Data shown:

^^^^^^^^^^^^^^^^

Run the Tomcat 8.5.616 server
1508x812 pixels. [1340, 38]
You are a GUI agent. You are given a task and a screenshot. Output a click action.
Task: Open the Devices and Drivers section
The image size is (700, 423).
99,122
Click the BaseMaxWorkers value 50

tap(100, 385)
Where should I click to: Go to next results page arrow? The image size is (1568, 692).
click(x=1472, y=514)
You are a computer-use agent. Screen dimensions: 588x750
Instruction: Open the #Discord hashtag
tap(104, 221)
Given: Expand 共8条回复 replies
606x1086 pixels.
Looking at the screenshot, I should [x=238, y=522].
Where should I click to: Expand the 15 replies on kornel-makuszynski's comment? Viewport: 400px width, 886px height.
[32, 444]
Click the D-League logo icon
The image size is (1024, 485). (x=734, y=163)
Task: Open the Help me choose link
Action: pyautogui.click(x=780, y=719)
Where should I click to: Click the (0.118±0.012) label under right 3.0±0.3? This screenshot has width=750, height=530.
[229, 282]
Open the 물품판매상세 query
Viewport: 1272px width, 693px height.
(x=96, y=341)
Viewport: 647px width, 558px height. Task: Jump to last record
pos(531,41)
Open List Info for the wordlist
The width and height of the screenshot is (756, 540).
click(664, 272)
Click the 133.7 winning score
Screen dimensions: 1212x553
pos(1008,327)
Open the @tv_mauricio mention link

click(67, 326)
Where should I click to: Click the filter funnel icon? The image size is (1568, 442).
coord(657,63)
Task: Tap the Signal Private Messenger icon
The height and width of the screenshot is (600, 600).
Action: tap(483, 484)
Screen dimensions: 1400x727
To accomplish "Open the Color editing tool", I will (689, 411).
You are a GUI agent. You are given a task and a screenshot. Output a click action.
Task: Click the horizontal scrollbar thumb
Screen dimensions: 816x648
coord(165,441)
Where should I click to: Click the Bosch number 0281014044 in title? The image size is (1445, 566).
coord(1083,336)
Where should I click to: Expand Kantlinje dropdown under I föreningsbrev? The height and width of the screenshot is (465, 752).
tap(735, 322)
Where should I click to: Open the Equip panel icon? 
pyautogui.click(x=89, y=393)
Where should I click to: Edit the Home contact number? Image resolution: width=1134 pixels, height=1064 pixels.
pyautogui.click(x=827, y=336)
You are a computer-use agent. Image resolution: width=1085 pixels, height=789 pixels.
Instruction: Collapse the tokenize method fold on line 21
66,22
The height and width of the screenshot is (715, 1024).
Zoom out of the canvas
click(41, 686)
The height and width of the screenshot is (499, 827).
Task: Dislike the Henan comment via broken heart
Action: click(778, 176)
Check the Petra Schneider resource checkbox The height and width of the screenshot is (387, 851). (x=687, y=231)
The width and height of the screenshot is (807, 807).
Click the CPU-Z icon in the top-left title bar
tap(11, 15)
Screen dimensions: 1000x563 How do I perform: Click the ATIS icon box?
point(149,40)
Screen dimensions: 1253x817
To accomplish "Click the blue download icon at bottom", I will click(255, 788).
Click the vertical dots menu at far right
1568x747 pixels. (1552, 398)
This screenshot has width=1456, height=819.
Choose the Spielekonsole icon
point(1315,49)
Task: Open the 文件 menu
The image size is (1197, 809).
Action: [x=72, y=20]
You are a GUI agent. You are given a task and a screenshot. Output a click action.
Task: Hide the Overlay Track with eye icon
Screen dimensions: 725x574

^^^^^^^^^^^^^^^^

What you have to do:
Edit the data above by replacing "horizontal scrollbar thumb" with "vertical scrollbar thumb" and leaving everything else as it is.

Reply:
Run the Tomcat 8.5.616 server
1508x812 pixels. [1340, 38]
You are a GUI agent. You are given a task and a screenshot. Output a click action.
Task: Open the Devices and Drivers section
The image size is (700, 423).
99,122
Click the BaseMaxWorkers value 50

tap(100, 385)
Where should I click to: Go to next results page arrow? The image size is (1568, 692).
click(x=1472, y=514)
You are a computer-use agent. Screen dimensions: 588x750
Instruction: Open the #Discord hashtag
tap(104, 221)
Given: Expand 共8条回复 replies
606x1086 pixels.
Looking at the screenshot, I should [x=238, y=522].
Where should I click to: Expand the 15 replies on kornel-makuszynski's comment? Viewport: 400px width, 886px height.
[32, 444]
Click the D-League logo icon
The image size is (1024, 485). (x=734, y=163)
Task: Open the Help me choose link
Action: pyautogui.click(x=780, y=719)
Where should I click to: Click the (0.118±0.012) label under right 3.0±0.3? This screenshot has width=750, height=530.
[229, 282]
Open the 물품판매상세 query
Viewport: 1272px width, 693px height.
(x=96, y=341)
Viewport: 647px width, 558px height. Task: Jump to last record
pos(531,41)
Open List Info for the wordlist
The width and height of the screenshot is (756, 540).
click(664, 272)
Click the 133.7 winning score
Screen dimensions: 1212x553
pos(1008,327)
Open the @tv_mauricio mention link

click(67, 326)
Where should I click to: Click the filter funnel icon? The image size is (1568, 442).
coord(657,63)
Task: Tap the Signal Private Messenger icon
The height and width of the screenshot is (600, 600).
Action: tap(483, 484)
Screen dimensions: 1400x727
To accomplish "Open the Color editing tool", I will (689, 411).
You are a GUI agent. You are given a task and a screenshot. Output a click action.
Task: Click the vertical scrollbar thumb
Screen dimensions: 816x648
coord(165,441)
Where should I click to: Click the Bosch number 0281014044 in title? The image size is (1445, 566).
coord(1083,336)
Where should I click to: Expand Kantlinje dropdown under I föreningsbrev? The height and width of the screenshot is (465, 752).
tap(735, 322)
Where should I click to: Open the Equip panel icon? 
pyautogui.click(x=89, y=393)
Where should I click to: Edit the Home contact number? Image resolution: width=1134 pixels, height=1064 pixels.
pyautogui.click(x=827, y=336)
You are a computer-use agent. Image resolution: width=1085 pixels, height=789 pixels.
Instruction: Collapse the tokenize method fold on line 21
66,22
The height and width of the screenshot is (715, 1024).
Zoom out of the canvas
click(41, 686)
The height and width of the screenshot is (499, 827).
Task: Dislike the Henan comment via broken heart
Action: click(778, 176)
Check the Petra Schneider resource checkbox The height and width of the screenshot is (387, 851). (x=687, y=231)
The width and height of the screenshot is (807, 807).
Click the CPU-Z icon in the top-left title bar
tap(11, 15)
Screen dimensions: 1000x563 How do I perform: Click the ATIS icon box?
point(149,40)
Screen dimensions: 1253x817
To accomplish "Click the blue download icon at bottom", I will click(255, 788).
Click the vertical dots menu at far right
1568x747 pixels. (1552, 398)
This screenshot has width=1456, height=819.
Choose the Spielekonsole icon
point(1315,49)
Task: Open the 文件 menu
The image size is (1197, 809).
Action: [x=72, y=20]
You are a GUI agent. You are given a task and a screenshot. Output a click action.
Task: Hide the Overlay Track with eye icon
Screen dimensions: 725x574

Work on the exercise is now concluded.